Expect great things from God. Attempt great things for God.

He wrote, "What do I have to fear? God is in control and has a plan for my future, my job, my wife, my friends. Man, He has a plan and it is so much greater than my own. I have a relationship with the God of the universe. Without a shadow of a doubt He loves me. He is so real to me it's like He is sitting right next to me and I want to dwell in that place forever."


He wrote "I love you and love never dies".


Then an understanding neighbor read a poem;


We Remember Him

In the rising of the sun and its going down

We remember him.

In the blowing of the wind and in the chill of the winter

We remember him.

In the opening of the buds and in the rebirth of spring

We remember him.

In the blueness of the sky and in the warmth of the summer,

we remember him.

In the rustling of the leaves and in the beauty of autumn,

we remember him.

In the beginning of the year and when it ends,

we remember him.

When we are weary and in need of strength,

we remember him.

When we are lost and sick at heart,

we remember him.

When we have joys we yearn to share,

we remember him.

So long as we live, he too shall live,

For he is now a part of us,

as we remember him.

Sunday, October 4, 2009


"I will not fail you, my love. I will continue on the path we shared and I know you will be there to help me, as you always were. And when we meet again at the journey’s end, and we laugh together once more, I will have a thousand things to tell you."-Unknown


There is in every true woman's heart a spark of heavenly fire, which lies dormant in the broad daylight of prosperity; but which kindles up, and beams and blazes in the dark hour of adversity. ~Washington Irving

Some great quotes I found on Widow's Voice.

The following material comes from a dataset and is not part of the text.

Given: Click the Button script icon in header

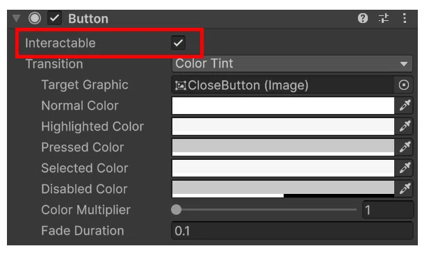Looking at the screenshot, I should point(35,18).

I'm sad now. Maybe it's because I had an exhausting weekend- my wonderful sister drove 8 hours to come visit for our birthdays. Her birthday is the day after mine. I always thought that was so cool. Still do. Maybe it's because I just woke up from a nap to an empty and quiet house after 5 days of LIFE in my house. Maybe it's because I'm freaking 30 and have been avoiding it for weeks.

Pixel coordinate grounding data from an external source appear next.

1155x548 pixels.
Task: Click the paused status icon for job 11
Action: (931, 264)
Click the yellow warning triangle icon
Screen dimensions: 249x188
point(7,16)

The kids at work sang happy birthday to me. I smiled and laughed. They don't get it. Most adults don't even get why i scoffed or rolled my eyes when they said "happy birthday".


I went out with my awesome co-workers and sister for dinner. I smiled and laughed and actually had fun. But I made sure not to remember that it was my birthday.


Having Brittany here and her 2 dogs and my parents and their dog was a great distraction. Lots of laughter.


But right now, at this moment, I'm freaking 30 and I hate it. I hate being this age without HeeJun. I hate that in 22 days I will be older than he got to be. I hate that this is my life at 30. I thought it would be so different. this was not the plan. I hate that now I almost feel like Rachel in Friends (HeeJun's favorite show) when she turns 30 and realizes she is getting old and wants a baby. Oh, I know lots of people have babies after 30. But I want HeeJun's baby. I want HeeJun back.

Sometimes I can go a couple hours living life and then I remember he is gone. Remember isn't the right word. Realize he is really gone. that this is real. That feeling compares to having fingernails on a blackboard, or a knife just poking at your skin,...I tense up and my insides feel like they're shattering. On the outside though, I keep living. No one knows. Some people don't even realize I am still hurting. "Man, she's doing great."

I have learned to expect these moments and take a deep breath in. I know that having these bone shattering moments in my mind are the reason the rest of my body is all out of whack too. It's all connected, right?

I feel old. I think I'll go outside and yell at the kids running across my grass.